Data Density and Scalability

  • HBEs—defined as forward deceleration exceeding -3m/s²—provide a signal that is 18 times denser than reported crash data.
  • While crashes are statistically rare and can take years to provide a valid safety profile for a specific road segment, HBEs offer a continuous stream of information.
  • This high density allows for the creation of a comprehensive "safety map" that includes local and arterial roads where crash reporting is often inconsistent or sparse.

Statistical Validation of HBEs

  • Researchers employed negative binomial regression models to analyze 10 years of public crash data from California and Virginia alongside anonymized HBE data.
  • The models controlled for confounding factors such as traffic volume, segment length, road type (local, arterial, highway), and infrastructure dynamics like slope and lane changes.
  • The results confirmed a consistent positive association between HBE frequency and crash rates across all road types, proving HBEs are a reliable surrogate for risk regardless of geography.

High-Risk Identification Case Study

  • An analysis of a freeway merge connecting Highway 101 and Highway 880 in California served as a practical validation of the metric.
  • This specific segment was found to have an HBE rate 70 times higher than the state average, correlating with a historical record of one crash every six weeks.
  • The HBE signal successfully flagged this location as being in the top 1% of high-risk segments without needing years of collision reports to confirm the danger, demonstrating its utility in identifying "black spots" early.

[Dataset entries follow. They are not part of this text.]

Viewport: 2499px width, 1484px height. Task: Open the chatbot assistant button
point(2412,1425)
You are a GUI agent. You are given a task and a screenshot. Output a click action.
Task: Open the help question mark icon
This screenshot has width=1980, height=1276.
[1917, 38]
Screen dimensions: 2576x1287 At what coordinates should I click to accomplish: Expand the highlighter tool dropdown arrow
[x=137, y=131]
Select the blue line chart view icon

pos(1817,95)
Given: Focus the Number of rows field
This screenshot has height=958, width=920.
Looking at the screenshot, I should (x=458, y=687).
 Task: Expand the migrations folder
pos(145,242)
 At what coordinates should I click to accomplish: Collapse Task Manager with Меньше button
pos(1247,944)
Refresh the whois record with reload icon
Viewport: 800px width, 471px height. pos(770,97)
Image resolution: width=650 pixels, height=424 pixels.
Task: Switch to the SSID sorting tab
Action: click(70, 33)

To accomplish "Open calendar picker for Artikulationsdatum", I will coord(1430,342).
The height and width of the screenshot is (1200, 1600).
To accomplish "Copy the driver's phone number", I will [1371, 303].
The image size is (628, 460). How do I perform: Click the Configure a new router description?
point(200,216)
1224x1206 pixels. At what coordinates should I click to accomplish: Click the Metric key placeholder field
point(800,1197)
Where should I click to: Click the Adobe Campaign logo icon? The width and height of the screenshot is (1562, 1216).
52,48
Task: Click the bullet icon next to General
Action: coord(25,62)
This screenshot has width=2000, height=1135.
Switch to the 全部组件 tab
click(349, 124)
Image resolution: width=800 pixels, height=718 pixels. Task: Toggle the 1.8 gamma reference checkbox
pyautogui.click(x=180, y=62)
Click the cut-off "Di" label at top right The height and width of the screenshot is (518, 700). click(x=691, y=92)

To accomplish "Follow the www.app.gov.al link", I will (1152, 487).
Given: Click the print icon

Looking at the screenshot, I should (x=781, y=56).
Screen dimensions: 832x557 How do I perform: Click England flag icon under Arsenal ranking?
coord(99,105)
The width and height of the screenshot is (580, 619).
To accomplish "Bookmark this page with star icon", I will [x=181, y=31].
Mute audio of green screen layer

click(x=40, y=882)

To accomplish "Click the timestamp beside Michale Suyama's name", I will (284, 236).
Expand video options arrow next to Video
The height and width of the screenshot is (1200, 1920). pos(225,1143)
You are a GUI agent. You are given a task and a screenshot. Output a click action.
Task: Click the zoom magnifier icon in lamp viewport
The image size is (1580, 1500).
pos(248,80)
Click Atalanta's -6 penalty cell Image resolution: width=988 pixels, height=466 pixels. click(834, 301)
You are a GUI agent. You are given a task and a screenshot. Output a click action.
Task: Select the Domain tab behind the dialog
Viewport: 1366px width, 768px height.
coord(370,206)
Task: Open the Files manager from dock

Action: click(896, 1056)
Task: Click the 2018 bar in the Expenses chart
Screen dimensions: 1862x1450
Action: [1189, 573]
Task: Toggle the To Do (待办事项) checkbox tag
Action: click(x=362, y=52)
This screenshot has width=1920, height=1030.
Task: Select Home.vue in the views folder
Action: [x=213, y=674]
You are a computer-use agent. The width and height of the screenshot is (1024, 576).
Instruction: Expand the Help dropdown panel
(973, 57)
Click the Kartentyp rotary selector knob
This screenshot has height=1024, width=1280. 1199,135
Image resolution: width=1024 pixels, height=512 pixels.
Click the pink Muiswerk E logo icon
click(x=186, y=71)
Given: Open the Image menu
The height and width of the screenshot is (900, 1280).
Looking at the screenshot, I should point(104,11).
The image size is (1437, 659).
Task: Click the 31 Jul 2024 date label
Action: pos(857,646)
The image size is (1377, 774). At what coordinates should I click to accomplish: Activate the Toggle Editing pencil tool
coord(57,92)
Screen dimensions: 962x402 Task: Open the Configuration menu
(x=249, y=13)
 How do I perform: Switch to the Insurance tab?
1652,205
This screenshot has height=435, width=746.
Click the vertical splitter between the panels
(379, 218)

Real-World Application and Road Management

  • Validating HBEs transforms raw sensor data into a trusted tool for urban planners and road authorities to perform network-wide safety assessments.
  • This approach allows for proactive infrastructure interventions, such as adjusting signage or merge patterns, before fatalities or injuries occur.
  • The findings support the integration of connected vehicle insights into platforms like Google Maps to help authorities manage road safety more dynamically.